Pick up the sermon on commitment in boyfriend/girlfriend relationships and in our relationship with Christ, and continue it after its final sentence, "The list of reasons to buy a gift during this phase of the relationship is vast."

▶ _Selected text_

## START

Summary: The third part of the series focues on the commitment in the boy/girlfriend relationship and how it compares to our relationship with Christ.

What Is Jesus Costing You? Part 3

Scriptures: Matthew 9:9-13

Introduction:

To date we have discussed the first two phases of the establishment of a long-term relationship between a man and a woman which is similar to that of our relationship with Christ. In the first phase there is a time of getting acquainted. This is the time where you quickly decide how close you will allow this person to get to you. If they have the potential to become something more, often times you will start dating without there being a commitment. Dating is the second phase of the development of the relationship. During this phase you are investigating the person to determine if the relationship will end or if things go well, move to the next phase.

This morning we will discuss the third phase – becoming boy/girlfriends. Making the decision to become boy/girlfriends and only dating each other requires a commitment. This is the first real test of where the relationship could go because in order to be in this relationship you must say no to all others. This is where some people get in trouble. They say they are committed to the one relationship but they still find themselves not being able to say no to other relationships. But I am getting ahead of myself. Let’s look at what happens with a boy/girlfriend relationship.

I. Making The Commitment

Now that you have met the person and went on several dates, at some point both of you decide that you want to date only one another. Maybe this decision was made after you saw them with someone else, but whatever happened, now you want the person to be with you only. To get to this point in the relationship requires both parties to commit to the relationship. The word commit is defined as “to bind, as by a promise.” So by making a commitment, you are binding yourself to the other person and for this particular time period, only spending time with them. Your former boy/girlfriends do not have the same influence over you as they had while you were together now that you are in another relationship. The first commitment that must be upheld is that you will be with that person and that person only. When you commit to a one-to-one relationship with a person, the costs increase. Now you will be giving a lot more of your time, mental capacity, attention and finances to the relationship. While you were casually dating you may have thought about giving them a gift out of the blue, but once you become committed, now you purchase gifts for any of a dozen reasons. There is the celebration of the first month together; the first holiday (Christmas, etc); the first birthday; first year anniversary; and don’t forget the “please forgive me” presents after you have done something stupid like looking at another person while you were with them. The list of reasons to buy a gift during this phase of the relationship is vast.

## END

▶ _Data extract_
## START

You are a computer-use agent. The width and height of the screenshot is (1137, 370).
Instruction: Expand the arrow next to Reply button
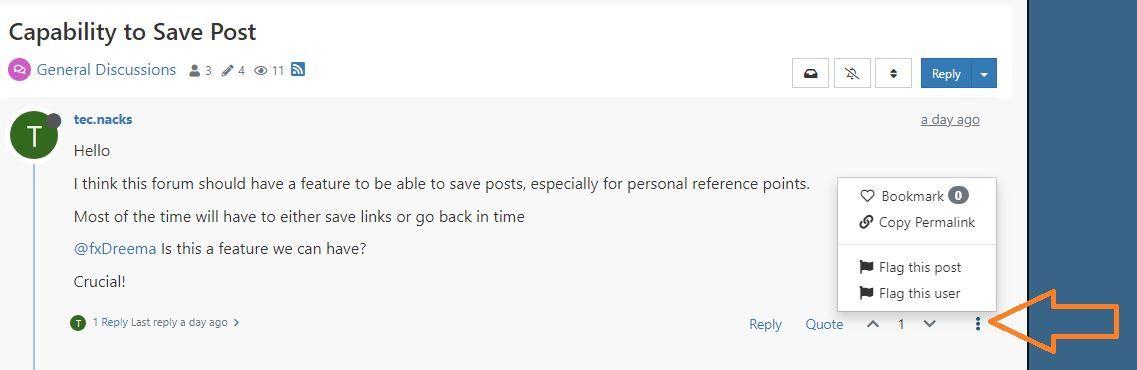(x=984, y=73)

## END

▶ _Written answer_
Now that you have officially committed to each other, small things begin to change. Now you begin to have deeper discussions about life, expectations, marriage, kids, finances, etc. You begin to get an understanding of who this person is and how they came to be this way as you discuss their family and past experiences. Your investment of mental capacity triples as there are so many things to think about and process as you focus on this new love of your life. One of the defining moments of the relationship is when you begin to tell others, especially your family and close friends that you are in a committed relationship. You begin to bring the person around to meet your friends and family during holiday dinners or family/friend get-togethers. Unlike when you were casually dating, you now take on a more “possessive” attitude when referring to the person. You begin using terms like “my boyfriend or my girlfriend.” Some times we have special names for them like “my sweetie peachy dumpling” or my “cutie poochy-woochy”. These are terms of endearment that only you understand that result from the closeness of the relationship.

The real, true test of the commitment comes in two waves. The first wave is when someone you truly loved comes back in your life. Maybe it is the first boy or girlfriend that you ever truly loved and never fully got over. When they come back into your life, the old flames that you never let die begin to burn again. If left unattended, those flames will lead you to violate your commitment. The second wave comes when that person that was always just out of reach of you finally notices you. Have you ever noticed that no one wants you when you are alone and as soon as you have committed to someone everybody is all of a sudden noticing you? This is not by mistake but by design. When the person you’ve always dreamed about is now ready to explore a relationship with you, if you’re not careful, you can forget all about the commitment you’ve made to someone else. There have been many great relationships destroyed because an outsider wanted to test and see if they could break the couple up. Both of these situations happen all the time; even after someone has been happily married for years. The same thing happens spiritually when we commit to Christ. First we cut off the old relationships we had and commit to the new one. When old “flames” come back, we put them out by focusing on the new commitment.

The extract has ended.